Ingredients
The following ingredients have 4 Servings
- 1 cup raw pecans
- 1 cup pitted dates, (packed)
- 2 tbsp dark cocoa powder
- 1/8 tsp sea salt
- 1 cup raw cashews
- 1/3 cup freshly squeezed lemon juice ((approx. 2 lemons))
- 1 medium raw beet, (peeled and quartered)
- 1 cup fresh raspberries ((6 oz.))
- 1/4 cup coconut oil, (melted)
- 1/2 cup plain greek yogurt
- 1/2 cup full fat coconut milk, (refrigerated)
- 1/4 cup pure maple syrup
Instruction
- Cover the raw cashews with boiling hot water and let soak for one hour. (We soak them like this to help then soften up.)

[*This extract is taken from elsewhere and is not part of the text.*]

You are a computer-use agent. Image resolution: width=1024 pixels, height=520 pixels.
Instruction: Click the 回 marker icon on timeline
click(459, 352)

- In a food processor or heavy duty blender, add the raw pecans and process into an rough meal consistency.
- Next, add the pitted dates, dark cocoa powder, and sea salt into the food processor. Process until smooth or a small ball forms, about one minute.
- Lay out thin strips of parchment paper into each slot in a muffin tin and scoop the pecan-date mixture evenly into the muffin tins. Carefully pack it down evenly using your fingers. This will serve as the yummy dark chocolate pecan crust.
- To make the raspberry beet cheesecake filling, add the softened, drained cashews into a blender, followed by the freshly squeezed lemon juice, melted coconut oil, raspberries, raw peeled beet, greek yogurt, chilled coconut milk (just scooping the top of the hardened coconut milk from the top of the can, and leaving the clear liquid underneath), and the pure maple syrup.
- Blend this together until very smooth. The smoother this mixture is, the creamier your cheesecake will be.
- Now, pour the filling evenly into each muffin tin over the pecan crust, filling all the way up.
- Place the muffin tin into the freezer and freeze for 1-2 hours to allow the mixture to set.
- When you’re ready to eat, just pull up on the parchment paper to remove the cheesecake, then discard the parchment paper.
- You may need to allow it to set at room temperature for 5 minutes to thaw.